今年、サッカーのルールが変更されることになった。これまでも何度も改正されているゴールキーパー(以降、GK)に関するルー…
今年、サッカーのルールが変更されることになった。これまでも何度も改正されているゴールキーパー(以降、GK)に関するルールだが、新たなルールはサッカーという競技を、どのような方角へと導いていくのか? サッカージャーナリスト大住良之が「8秒ルール」を検証する!
■ルール上の努力は「4歩」から
1992年には、味方からのバックパスに対してはGKは手を使えないという「バックパスルール」が施行された。1997年には、味方のスローインからのボールにもGKは手を使えないことになった。そして、2000年から施行されているのが、現行の「6秒ルール」である。残念ながらこのルールが適用されることは非常にまれで、知らないファンも多いかもしれないが…。
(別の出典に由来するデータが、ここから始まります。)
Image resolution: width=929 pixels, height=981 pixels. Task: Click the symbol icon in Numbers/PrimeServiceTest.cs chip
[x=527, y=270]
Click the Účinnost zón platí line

GKのボール保持時間を減らそうというルール上の努力は、1940年代から続いてきた。最初の試みは、ボール保持してからのステップ数を制限しようというもので、「4歩」と定められた1948年のことだった。しかし、バスケットボールのようにグラウンドにバウンドさせたり、空中に投げ上げてのステップはその歩数にカウントされなかったから、GKたちはバウンドさせながら何歩でもペナルティーエリアの中を歩き回った。古い試合のフィルムでよく見かける光景である。
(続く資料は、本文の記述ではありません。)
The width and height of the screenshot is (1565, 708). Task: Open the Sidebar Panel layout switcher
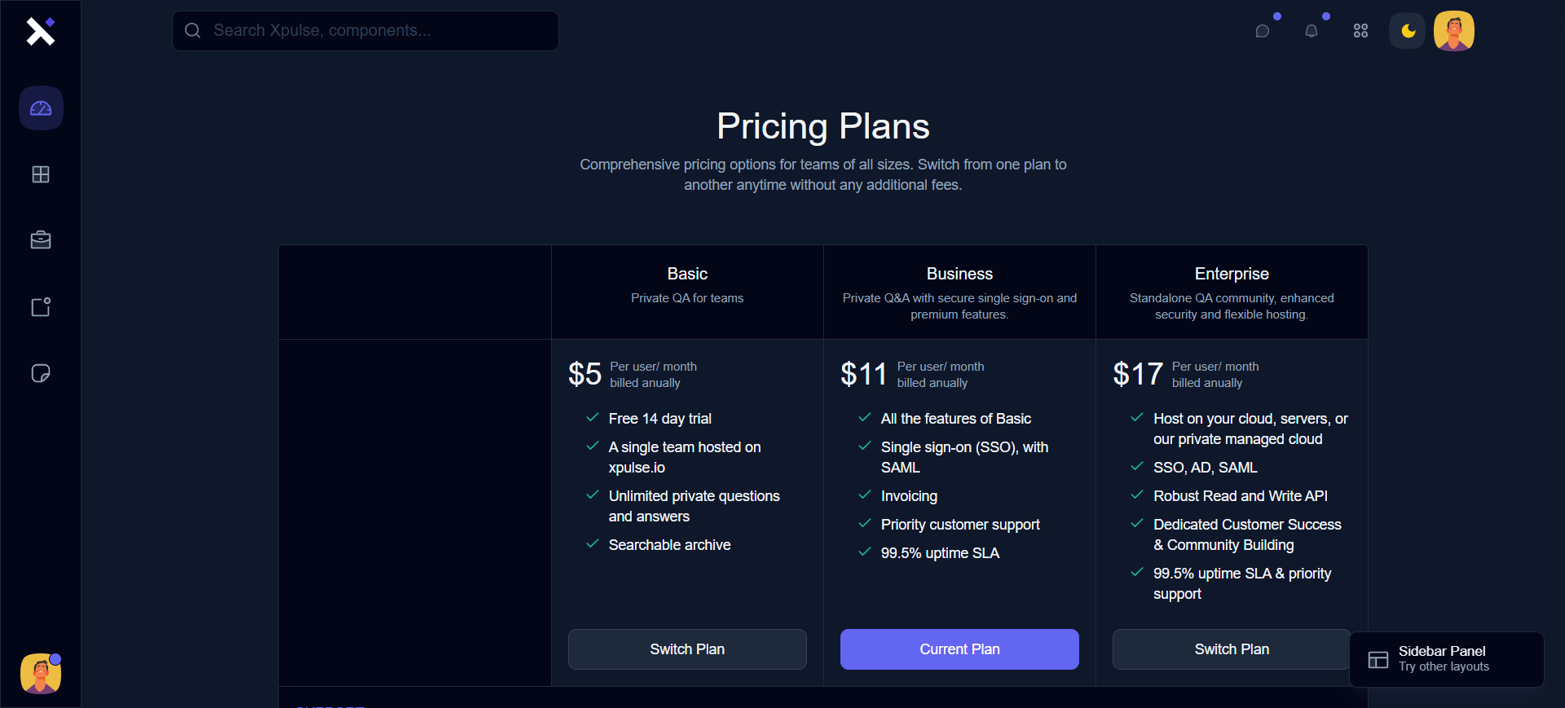tap(1446, 659)
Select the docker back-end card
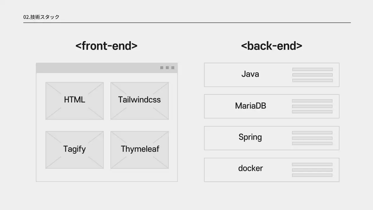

バウンドさせたり、投げ上げたりの間のステップも「4歩以内」とカウントするようになったのは、1967年である。1966年のワールドカップ・イングランド大会でGKによる露骨な時間かせぎが横行したことを受けてのルール改正だったが、これも違反には間接フリーキックが与えられることになっていたので、そう厳格には適用されなかった。
■主審の「心理的負担」が軽減
現行のルールは2000年に改正されたもので、この年のIFABの年次総会では、ステップ数を制限するのではなく、GKによるボールの保持時間が「5から6秒」を超えた場合に間接フリーキックを与えると決議され、最終的にルールでは「6秒を超えて保持した場合」と明記された。しかし、やはり罰則が間接フリーキック(当然ペナルティーエリア内での)という重いものであるため、GKが長時間保持していても主審は「早くプレーしなさい」と促すだけで、ほとんど反則はとっていない。
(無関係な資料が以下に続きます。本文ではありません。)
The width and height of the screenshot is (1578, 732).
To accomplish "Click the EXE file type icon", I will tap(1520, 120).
「私が現役の審判員だったときに、この反則をとったのは2回だけだった」と、エラリー氏は、3月1日の記者会見で告白している。国際サッカー連盟(FIFA)の審判委員長として、このIFAB年次総会の記者会見に同席したピエールルイジ・コリーナ氏(2002年ワールドカップの決勝戦主審)は、「私はとったことがない」と語った。「6秒ルール」は「死文」同然だったのである。
今回の改正はさらにGKに2秒の猶予を与えるとともに、罰則を「コーナーキック」としたことが大きなポイントだ。ペナルティーエリア内の間接フリーキックと比較すると、主審に与える心理的な負担が大きく減り、より実効性のあるルールになると期待されている。
■新ルールが「大きな圧力」に
このテストは、2024年の夏以降、イングランドの「プレミアリーグ2(21歳以下の育成のための大会)」、マルタのアマチュアリーグ、イタリアのユースリーグの400以上の試合で試験採用された結果、コーナーキックが与えられたのはわずか4回、主審がコーナーキックを与えるべきケースで与えなかったのは1回だけ、すなわち「8秒」を超えたのは5回だけ(80試合に1回)だったという。
「この数字に、私たちは衝撃を受けた。だから試験採用の開始から1シーズンもたっていないが、すぐに正式なルール改正をすることにした」と、エラリー氏は説明した。このようなテスト結果になったのは、「ボールをすぐに放さないとCKを取られる」ということがGKに大きな圧力になったためと推測されている。
新ルールは、公式には今年の7月1日から施行されるが、その時点ですでに進行中の大会では、どの時点で導入されるかをそれぞれの裁量で決めることができる。Jリーグでは通常、夏に短い中断があった後の採用となるのが普通だ。